[Dovecot] Please help to make decision

Mon Mar 25 03:45:43 EET 2013

On 3/24/2013 1:45 PM, Timo Sirainen wrote:
> On 24.3.2013, at 18.12, Tigran Petrosyan <tpetrosy at gmail.com> wrote:
> 
>> We are going to implement the "Dovecot" for 1 million users. We are going
>> to use more than 100T storage space. Now we examine 2 solutions NFS or GFS2
>> via (Fibre Channel storage).
>> Can someone help to make decision? What kind of storage solution we can use
>> to achieve good performance and scalability.

This greatly depends upon whose cluster NFS storage product we're
talking about.

> I remember people complaining about GFS2 (and other cluster filesystems) having bad performance. But in any case whatever you use, be sure to use also http://wiki2.dovecot.org/Director Even if it's not strictly needed, it improves the performance with GFS2.

GFS2 and OCFS2 performance is suffers when using maildir due to the
filesystem metadata being broadcast amongst all nodes, thus creating
high latency and low metadata IOPS.  The more nodes the worse this
problem becomes.  If using old fashioned UNIX mbox, or Dovecot mdbox
with a good deal of emails per file then this isn't as much of an issue
as metadata changes are few.  If using maildir with a cluster filesystem
using a small number of fat nodes is mandatory to minimize metadata traffic.
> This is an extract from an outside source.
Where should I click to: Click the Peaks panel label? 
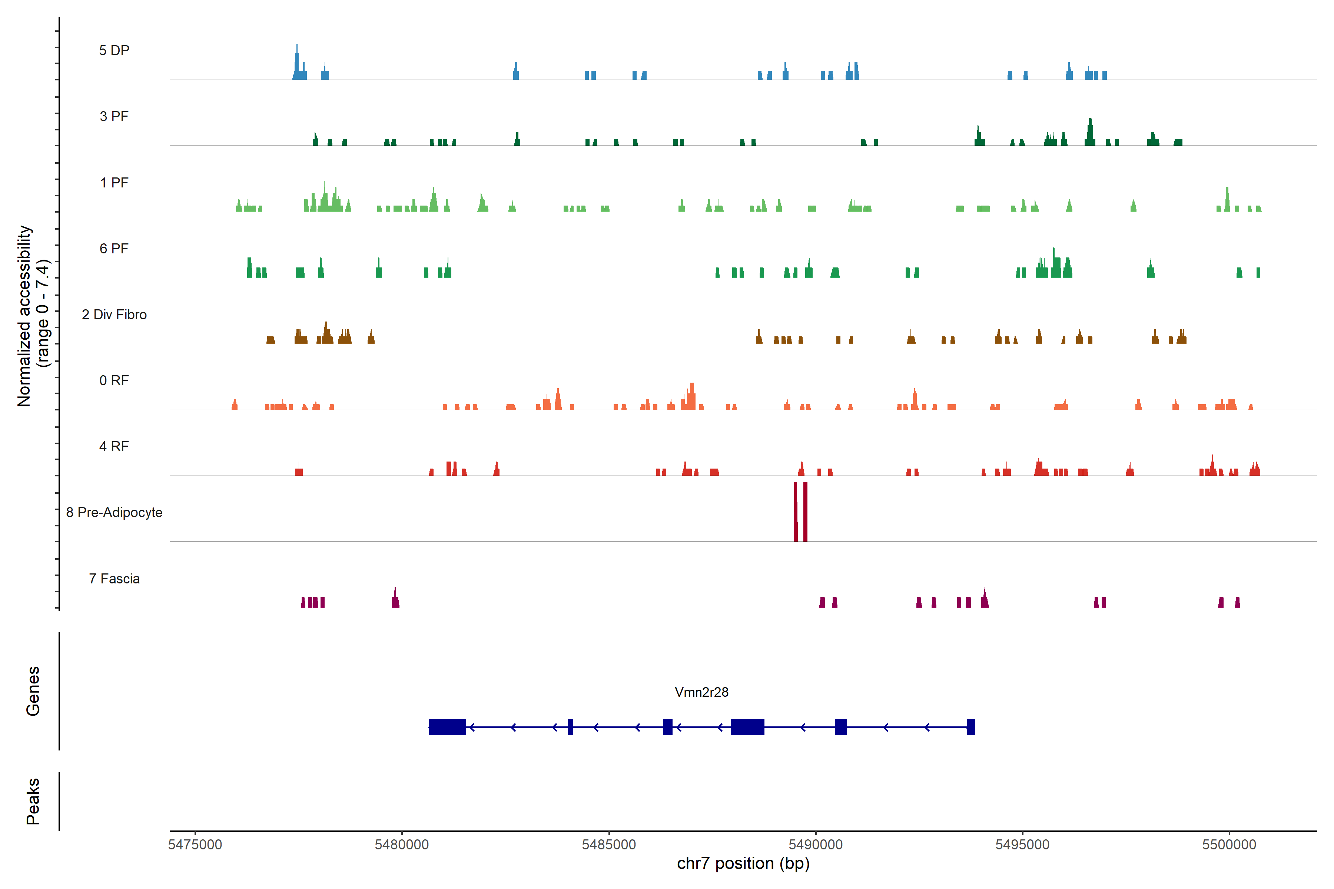[33, 801]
If using fiber channel SAN storage with your cluster filesystem, keep in
mind that one single port 8gb HBA and its SFP transceiver costs
significantly more than a 1U server.  Given that a single 8gb FC port
can carry (800MB/s / 32KB)= 25,600 emails per second, or 2.2 billion
emails/day, fat nodes make more sense from a financial standpoint as
well.  Mail workloads don't require much CPU, but need low latency disk
and network IO, and lots of memory.  Four dual socket Opteron 8-core
servers (16c per server), 128GB RAM, two single port 8gb FC HBAs with
SCSI multipath, dual GbE ports for user traffic and dual GbE for GFS2
metadata, should fit the bill nicely.

Any quality high performance SAN head with 2-4 ports per dual
controller, or multiple SAN heads, that can expand to 480 or more
drives, is suitable.  If the head has only 4 ports total you will need
an FC switch with at least 8 ports, preferably two switches with minimum
4 ports each (8 is the smallest typically available)--this provides
maximum redundancy as you survive a switch failure.  For transactional
workloads you never want to use parity as the RMW cycles that result for
smaller than stripe width writes degrade write throughput by a factor of
5:1 or more compared to non-parity RAID.  So RAID10 is the only game in
town, thus you need lots of spindles.  With 480x 600GB SAS 15K drives
(4x 60 bay 4U chassis) and 16 spares you have 464 drives configured in
29 RAID10 arrays of 16 drives, 4.8TB raw per array, and yielding an
optimal 8x 32KB stripe width of 256KB.  You would format each 4.8TB
exported LUN with GFS2, yielding 29 cluster filesystems, with ~35K user
mail directories on each.  If you have a filesystem problem and must run
a check/repair, or even worse restore from tape or D2D, you're only
affecting up to 1/29th, or 35K of your 1M users.  If you feel this is
too many filesystems to manage you can span arrays with the controller
firmware or with mdraid/lvm2.  And of course you will need a box
dedicated to Director, which will spread connections across your 4
server nodes.

This is not a complete "how-to" obviously, but should give you some
pointers/ideas on overall architecture options and best practices.

-- 
Stan